**Description of the task:**
Reproduce the review's passage starting with "Boleros starts out" and going on through "FST’s Boleros for the Disenchanted.", changing "Manuelo" to "Manuel".

**Document passage:**
##############################

Article

Boleros for the Disenchanted

By staff February 11, 2009

 A play about love and marriage with FST's Boleros for the Disenchanted.

 

By Kay Kipling

 

With Valentine’s Day this month, it’s an auspicious time for Florida Studio Theatre to present Jose Rivera’s Boleros for the Disenchanted, a play about a couple told in scenes set 39 years apart.

 

That doesn’t mean Boleros is exactly a big happy Valentine. Although it is romantic, it is also real in its telling of what happens over the course of a long marriage. (Hint: It’s not all good.)

 

Boleros starts out on the island of Puerto Rico in 1953, in the small town of Miraflores. (And flores, or flowers, are evident everywhere, in the set decoration and in the actresses’ dresses, making for a pretty picture to look at.) There the young and innocent Flora, another flower (Rainbow Dickerson), is brooding about the gossip she’s heard regarding her fiancé, Manuelo (David Perez-Ribada), and other girls. She loves him intensely, but that intensity is matched with a need for him to be completely faithful, which he insists is just not in a man’s nature.

 

Marina Re, Damian Buzzerio and Rainbow Dickerson in FST’s Boleros for the Disenchanted.

##############################

**Data excerpt:**
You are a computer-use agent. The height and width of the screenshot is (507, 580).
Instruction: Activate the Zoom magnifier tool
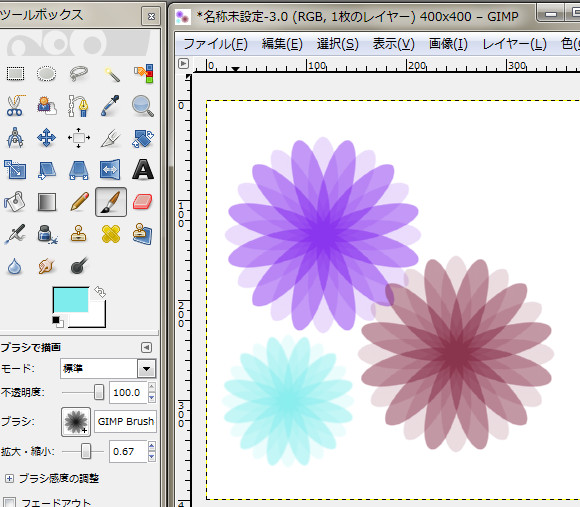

##############################

**Result:**
Boleros starts out on the island of Puerto Rico in 1953, in the small town of Miraflores. (And flores, or flowers, are evident everywhere, in the set decoration and in the actresses’ dresses, making for a pretty picture to look at.) There the young and innocent Flora, another flower (Rainbow Dickerson), is brooding about the gossip she’s heard regarding her fiancé, Manuel (David Perez-Ribada), and other girls. She loves him intensely, but that intensity is matched with a need for him to be completely faithful, which he insists is just not in a man’s nature.

 

Marina Re, Damian Buzzerio and Rainbow Dickerson in FST’s Boleros for the Disenchanted.